Grateful for her understanding, he thanked her again and dashed out.
She watched the swing of his broad shoulders and felt an uncommon tug on her heart. For Keith, she insisted, unconsciously running her fingers over Lock’s silly pig.
CHAPTER EIGHT
AN UNSCHEDULED COUNSELING appointment detained Sherry at work. Unusually heavy traffic further delayed her. It was nearly eight when she walked into the house and met her housemate who was already showered and dressed to go out.
“Where have you been?” Yvette railed without warning.
“At work. Why? Is there some emergency?”
Yvette snatched a DVD lying on the couch. “I rented this so you could entertain Garrett’s kid while we go out.”
“Tonight?” Sherry didn’t take the plastic case. “Yvette, if you and Garrett had a date, he didn’t remember.” She glanced at her watch. “I’m due at his place in half an hour to go over the details of one of our programs.”
“You sneak! I told you Garrett Lock is the man I want. How can you stab me in the back like this?”
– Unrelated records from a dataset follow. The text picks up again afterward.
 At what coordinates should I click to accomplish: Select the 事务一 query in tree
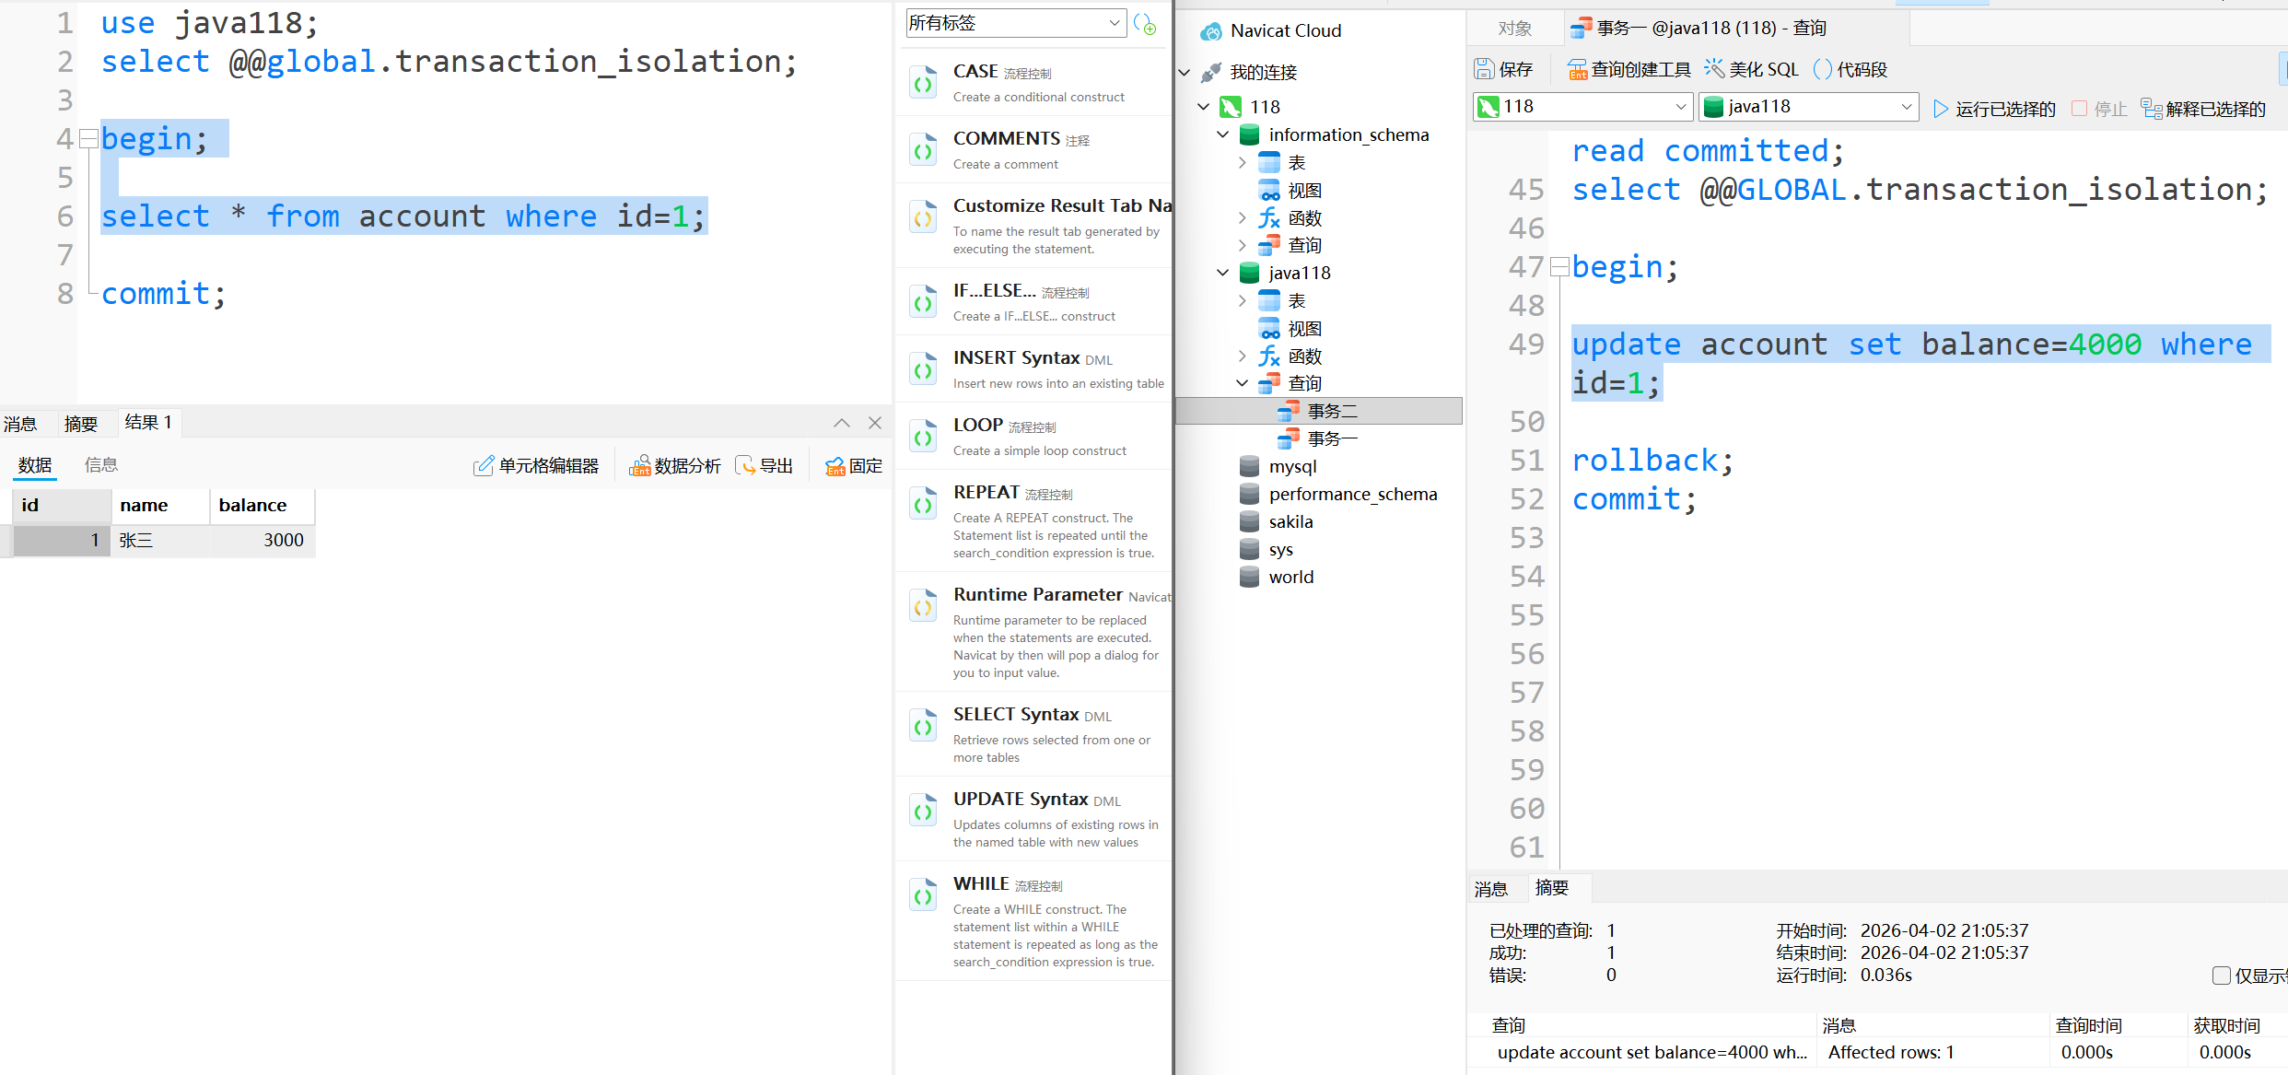click(1332, 438)
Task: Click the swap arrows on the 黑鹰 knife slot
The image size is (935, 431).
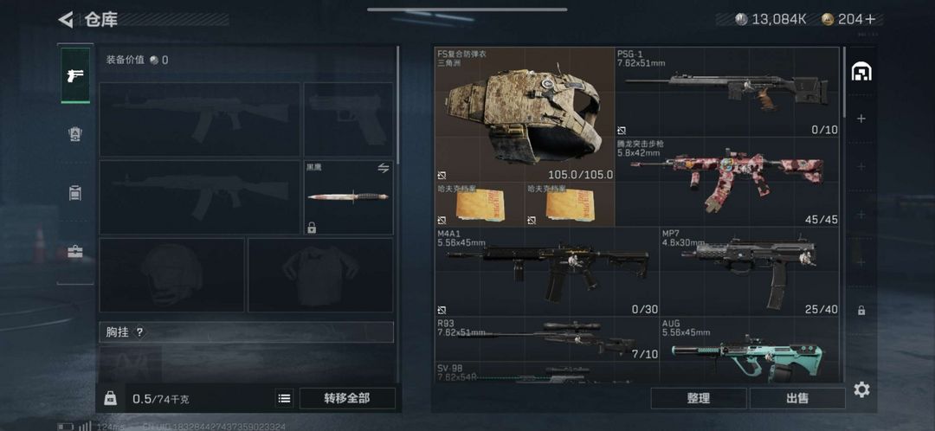Action: 384,168

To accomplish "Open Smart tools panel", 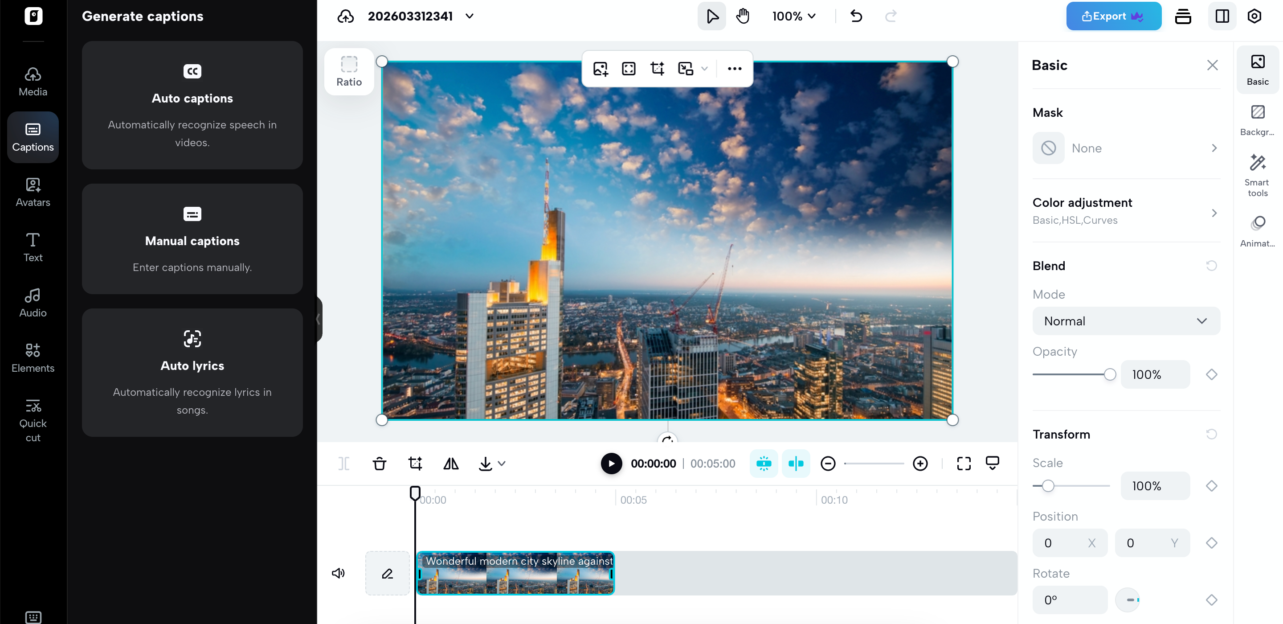I will 1257,175.
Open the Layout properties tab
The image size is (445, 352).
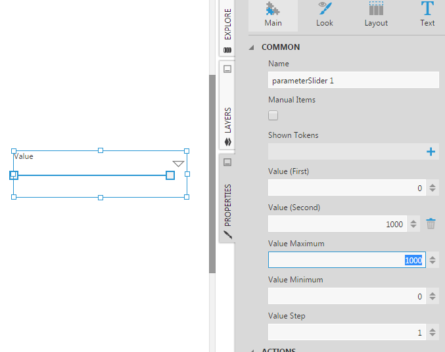coord(376,16)
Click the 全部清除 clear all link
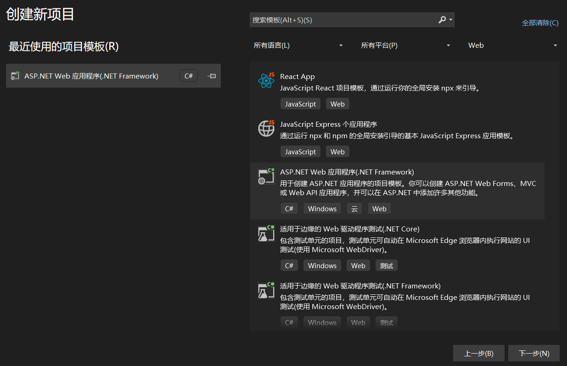 point(540,23)
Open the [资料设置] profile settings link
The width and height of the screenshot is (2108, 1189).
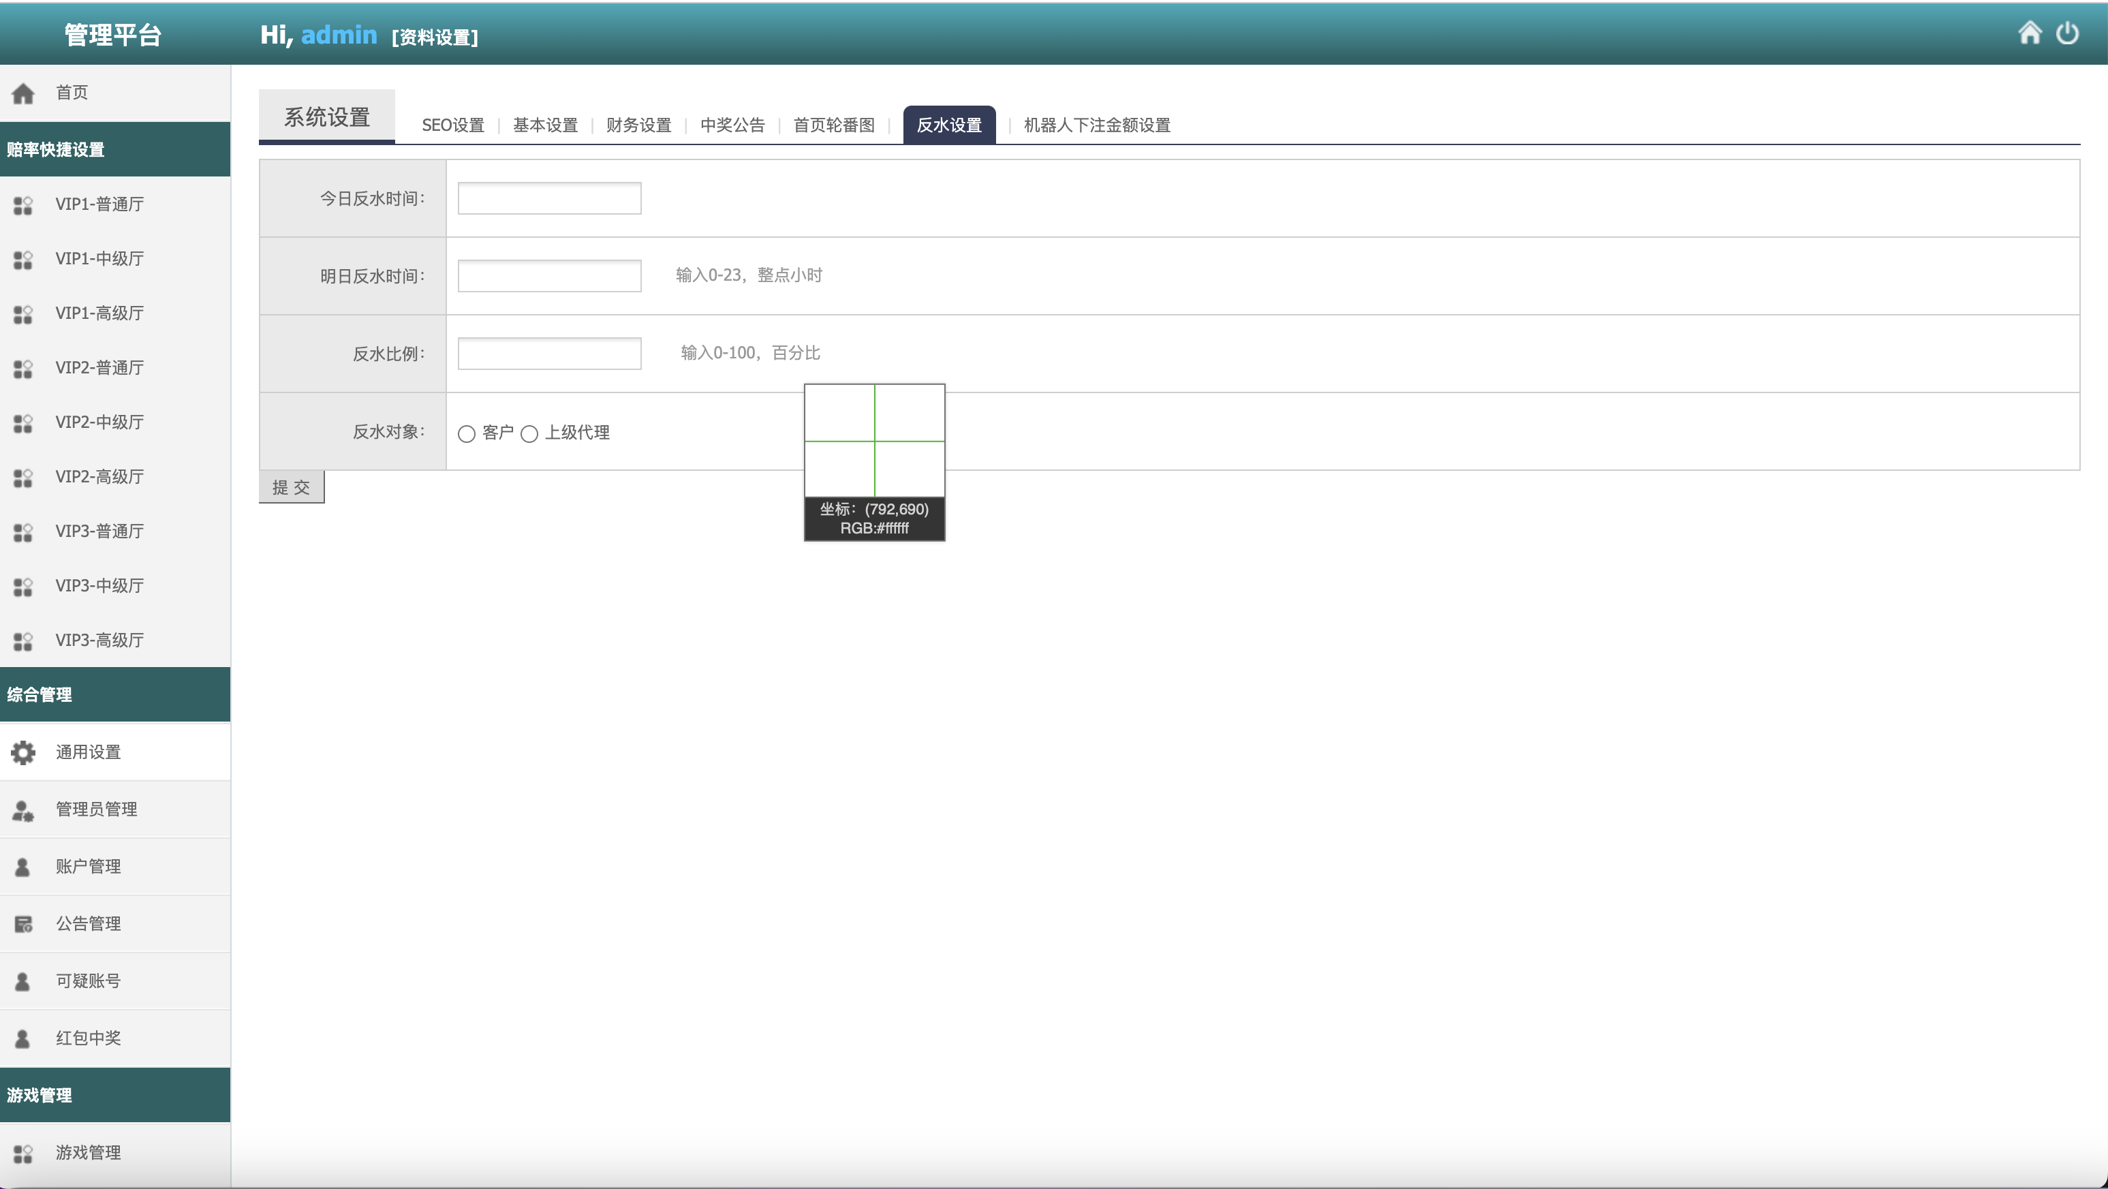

“I didn’t. He set the meeting. And four months ago Tony Meyer was the man of your dreams. Darrell Bauer last fall. Kurt somebody before that. Anyway, if you’re serious this time, you should be including Keith in your outings.”
“A lot you know. The boy’s mother is making a big stink over custody. I didn’t get the whole story, but I heard Garrett talking to his lawyer. He moved here to appear more accommodating. You know she’ll win in the end. Judges always favor mothers. Garrett’s going to need consoling when he loses the fight.” She twisted a piece of hair. “I intend to be the one he turns to. So be a pal. Call him and cancel the meeting.”
Sherry wondered if the custody battle was why Keith had been acting out at school and day care. “Canceling isn’t up to me. He’s the boss. Besides, he said Keith would be in bed by eight-thirty. That wouldn’t allow time for a movie.”